If this is so with physical locations, it is even more so with conceptual locations, because they are abstract. Most people wander through life aimlessly, so much so that it is considered “normal.” Whether discussing politics, career, romance, finances, health – you name it – most people do not know where they are, where they are going, nor how to get there. If you want to improve your or another’s condition, these scales are very useful, because each scale is a roadmap for some area of human activity. It enables you to find out precisely where you are, where you are going, and how to get there, given some specific context. There are very few human-behavioral contexts to which at least one of these scales does not apply.
If you have the world on a string, and cannot envision any storm clouds on the horizon, then you do not need this book. However, I have not met anyone who fits that description.

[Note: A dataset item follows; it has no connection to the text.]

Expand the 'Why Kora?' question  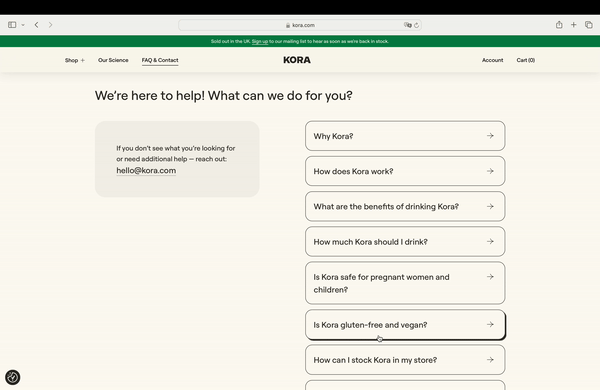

Each of these scales dispels confusion by orienting the person in his situation. Confusion is the result of disorientation. Consequently, when a person “knows where he stands,” he can think much more clearly about that area. These scales facilitate the ascertainment of your present location or condition, your immediate objective, and the pathway to achieve it, in some given context. No matter where you are, nor where you are trying to go, these scales can help you arrive more swiftly, and less painfully.
You can use this book by finding your level (present location) on the appropriate scale, which also tells you the next level up (immediate destination), and the next level down (where you will wind up if you fail), and puts it all in the context of where you have been and where you are headed.
An extremely useful datum of Septemics is that one can only move to the level immediately above or below. Next to not knowing what level one is at, the most common failing in life is attempting to move to a level that is not adjacent to the level one is occupying. It is always impossible to skip a level. One might go through a level swiftly, easily or without realizing it, but one went through nevertheless.